Figures, Diagrams, Illustrations, and Graphs

Are the axes properly labeled? Are results shown with error bars, so that conclusions are statistically significant?

All of the figures and tables are labeled clearly, have detailed captions, and make sense with respect to the paper.

Clarity

Is the paper well written?

The paper is well written.

Relevant Work

Mark relevant work for review

The following relevant work can be found in the Citations section of this article.

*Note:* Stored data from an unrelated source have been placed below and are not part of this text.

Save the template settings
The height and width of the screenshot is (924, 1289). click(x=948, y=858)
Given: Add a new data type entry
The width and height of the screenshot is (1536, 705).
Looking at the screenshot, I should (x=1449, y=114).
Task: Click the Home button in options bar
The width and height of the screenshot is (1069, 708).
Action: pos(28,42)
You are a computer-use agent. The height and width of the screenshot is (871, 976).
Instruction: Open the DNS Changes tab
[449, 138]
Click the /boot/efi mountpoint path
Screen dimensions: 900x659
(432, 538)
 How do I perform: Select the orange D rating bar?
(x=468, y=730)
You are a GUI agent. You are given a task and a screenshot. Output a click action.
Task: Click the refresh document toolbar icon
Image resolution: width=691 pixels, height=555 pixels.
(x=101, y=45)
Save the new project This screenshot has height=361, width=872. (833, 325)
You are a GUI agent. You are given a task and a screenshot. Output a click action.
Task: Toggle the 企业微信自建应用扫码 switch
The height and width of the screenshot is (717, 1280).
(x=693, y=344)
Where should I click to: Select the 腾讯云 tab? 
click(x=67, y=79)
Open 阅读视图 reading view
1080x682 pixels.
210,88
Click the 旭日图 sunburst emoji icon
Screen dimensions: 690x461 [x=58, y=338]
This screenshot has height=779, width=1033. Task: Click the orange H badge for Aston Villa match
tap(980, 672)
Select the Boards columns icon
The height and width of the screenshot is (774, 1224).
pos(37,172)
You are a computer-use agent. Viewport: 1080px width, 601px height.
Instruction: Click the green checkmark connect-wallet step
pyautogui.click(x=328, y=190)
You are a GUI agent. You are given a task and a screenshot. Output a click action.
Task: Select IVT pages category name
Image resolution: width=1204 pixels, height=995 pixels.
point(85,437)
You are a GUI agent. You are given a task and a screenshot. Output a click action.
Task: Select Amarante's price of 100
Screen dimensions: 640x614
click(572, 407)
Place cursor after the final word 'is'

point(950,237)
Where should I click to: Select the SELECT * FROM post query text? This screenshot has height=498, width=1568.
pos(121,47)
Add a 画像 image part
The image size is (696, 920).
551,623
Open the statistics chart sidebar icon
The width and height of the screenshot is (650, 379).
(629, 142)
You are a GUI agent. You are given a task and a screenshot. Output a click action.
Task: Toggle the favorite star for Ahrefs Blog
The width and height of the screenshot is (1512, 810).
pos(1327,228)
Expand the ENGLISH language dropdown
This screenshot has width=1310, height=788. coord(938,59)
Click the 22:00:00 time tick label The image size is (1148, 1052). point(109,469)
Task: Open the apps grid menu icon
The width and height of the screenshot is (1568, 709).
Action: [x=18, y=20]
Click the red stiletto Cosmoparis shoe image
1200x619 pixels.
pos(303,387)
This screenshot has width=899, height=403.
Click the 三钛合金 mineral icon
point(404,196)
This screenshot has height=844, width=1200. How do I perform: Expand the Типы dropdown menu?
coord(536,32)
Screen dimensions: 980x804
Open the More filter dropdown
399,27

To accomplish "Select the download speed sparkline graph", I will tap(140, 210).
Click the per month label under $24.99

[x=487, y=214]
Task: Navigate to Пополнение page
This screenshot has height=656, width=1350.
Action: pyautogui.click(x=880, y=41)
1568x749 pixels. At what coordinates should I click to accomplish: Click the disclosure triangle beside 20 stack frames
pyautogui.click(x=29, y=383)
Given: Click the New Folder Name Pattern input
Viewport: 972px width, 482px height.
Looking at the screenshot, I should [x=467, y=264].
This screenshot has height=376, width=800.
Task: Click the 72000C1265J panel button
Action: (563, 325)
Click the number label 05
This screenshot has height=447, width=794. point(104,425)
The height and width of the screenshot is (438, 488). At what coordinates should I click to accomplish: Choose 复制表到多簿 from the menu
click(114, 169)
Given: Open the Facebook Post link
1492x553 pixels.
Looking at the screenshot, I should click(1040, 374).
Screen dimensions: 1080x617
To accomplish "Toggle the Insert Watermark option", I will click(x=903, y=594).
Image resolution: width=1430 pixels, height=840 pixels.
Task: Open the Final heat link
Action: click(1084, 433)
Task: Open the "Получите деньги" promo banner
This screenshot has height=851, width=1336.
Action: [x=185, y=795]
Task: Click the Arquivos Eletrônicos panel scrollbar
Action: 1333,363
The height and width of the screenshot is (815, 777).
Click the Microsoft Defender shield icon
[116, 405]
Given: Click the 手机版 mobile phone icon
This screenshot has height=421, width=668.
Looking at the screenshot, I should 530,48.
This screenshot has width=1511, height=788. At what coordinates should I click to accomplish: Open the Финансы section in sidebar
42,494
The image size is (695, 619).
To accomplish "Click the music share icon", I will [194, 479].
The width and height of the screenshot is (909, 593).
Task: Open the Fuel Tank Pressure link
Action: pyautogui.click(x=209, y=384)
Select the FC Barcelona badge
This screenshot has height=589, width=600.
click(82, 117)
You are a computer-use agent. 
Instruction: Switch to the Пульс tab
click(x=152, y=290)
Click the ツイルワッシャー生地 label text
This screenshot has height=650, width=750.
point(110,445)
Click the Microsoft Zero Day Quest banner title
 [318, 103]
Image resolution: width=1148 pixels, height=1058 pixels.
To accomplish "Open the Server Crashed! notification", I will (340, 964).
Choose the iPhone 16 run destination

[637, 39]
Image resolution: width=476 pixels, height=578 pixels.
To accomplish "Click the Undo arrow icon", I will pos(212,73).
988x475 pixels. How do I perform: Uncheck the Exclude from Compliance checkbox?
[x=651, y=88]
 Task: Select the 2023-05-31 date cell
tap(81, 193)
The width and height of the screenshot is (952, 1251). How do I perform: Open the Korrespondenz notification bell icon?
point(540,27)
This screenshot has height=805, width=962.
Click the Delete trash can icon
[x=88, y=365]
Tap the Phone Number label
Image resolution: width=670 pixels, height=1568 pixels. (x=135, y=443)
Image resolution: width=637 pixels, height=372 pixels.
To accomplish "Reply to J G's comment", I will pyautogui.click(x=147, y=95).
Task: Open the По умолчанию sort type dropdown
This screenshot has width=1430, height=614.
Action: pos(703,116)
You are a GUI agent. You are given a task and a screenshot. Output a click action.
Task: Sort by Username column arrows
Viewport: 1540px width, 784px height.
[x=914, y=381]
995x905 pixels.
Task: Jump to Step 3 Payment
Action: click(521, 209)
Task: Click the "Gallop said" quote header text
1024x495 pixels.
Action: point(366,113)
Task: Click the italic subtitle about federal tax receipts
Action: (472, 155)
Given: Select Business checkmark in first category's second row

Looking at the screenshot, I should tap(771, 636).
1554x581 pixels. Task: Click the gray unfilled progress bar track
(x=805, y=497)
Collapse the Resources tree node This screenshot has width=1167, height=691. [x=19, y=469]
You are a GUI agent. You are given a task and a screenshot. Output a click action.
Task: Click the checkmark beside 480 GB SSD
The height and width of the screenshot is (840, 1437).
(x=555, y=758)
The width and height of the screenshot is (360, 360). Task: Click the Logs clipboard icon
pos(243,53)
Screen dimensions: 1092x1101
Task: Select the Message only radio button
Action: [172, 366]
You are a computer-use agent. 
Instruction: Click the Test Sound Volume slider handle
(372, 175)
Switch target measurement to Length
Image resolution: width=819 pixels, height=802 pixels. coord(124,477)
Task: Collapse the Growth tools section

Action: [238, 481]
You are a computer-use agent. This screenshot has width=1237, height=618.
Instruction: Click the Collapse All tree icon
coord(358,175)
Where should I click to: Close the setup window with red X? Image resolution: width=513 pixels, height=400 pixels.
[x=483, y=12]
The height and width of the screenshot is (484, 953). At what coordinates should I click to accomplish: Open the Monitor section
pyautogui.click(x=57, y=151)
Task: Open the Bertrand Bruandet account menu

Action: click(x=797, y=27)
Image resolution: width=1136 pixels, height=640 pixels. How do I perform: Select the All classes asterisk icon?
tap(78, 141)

Self-taught object localization with deep networks [2]
Weakly supervised object localization with multi-fold multiple instance learning [3]
Learning and transferring mid-level image representations using convolutional neural networks [4]
Is object localization for free? weakly-supervised learning with convolutional neural networks [5]
Visualizing and understanding convolutional networks [6]
Object detectors emerge in deep scene CNNs [7]
Network in network [8]
Going deeper with convolutions [9]

Future Directions

My own proposed future directions for the work

I would love to take this work and apply it to my current research in low powered computer vision. By utilizing larger networks to localize where in a static scene the object of interest is most likely to be in (for example, a static video of a bird sitting on a wire), I can pass in this mapping into a CNN to specifically be interested in that region of the video/ image. Additionally, by figuring out where a larger CNN is localizing data, I can then mask out any cold area of the image prior to analysis by a smaller CNN.

Summary

A summary of the paper

The paper Learning Deep Features for Discriminative Localization by Bolei Zhou et al. [1] discusses a weakly supervised method of performing object localization on existing CNN models. Their method involves replacing the fully connected layer at the end of a CNN performing image classification, with a global average pooling layer into a Softmax layer. This is so that the models original functionality is not cut from the new model. However, the global average pooling layer is modified so that a heat map can be extracted focusing on what the CNN is focusing on prior to labeling the image.

Previous work involved the usage of weakly supervised CNNs, but relied on global max pooling. Additional work utilized deconvolutional layers to perform a similar task.

Summarization Technique

This paper was summarized using a modified technique proposed by S. Keshav in his work How to Read a Paper [0].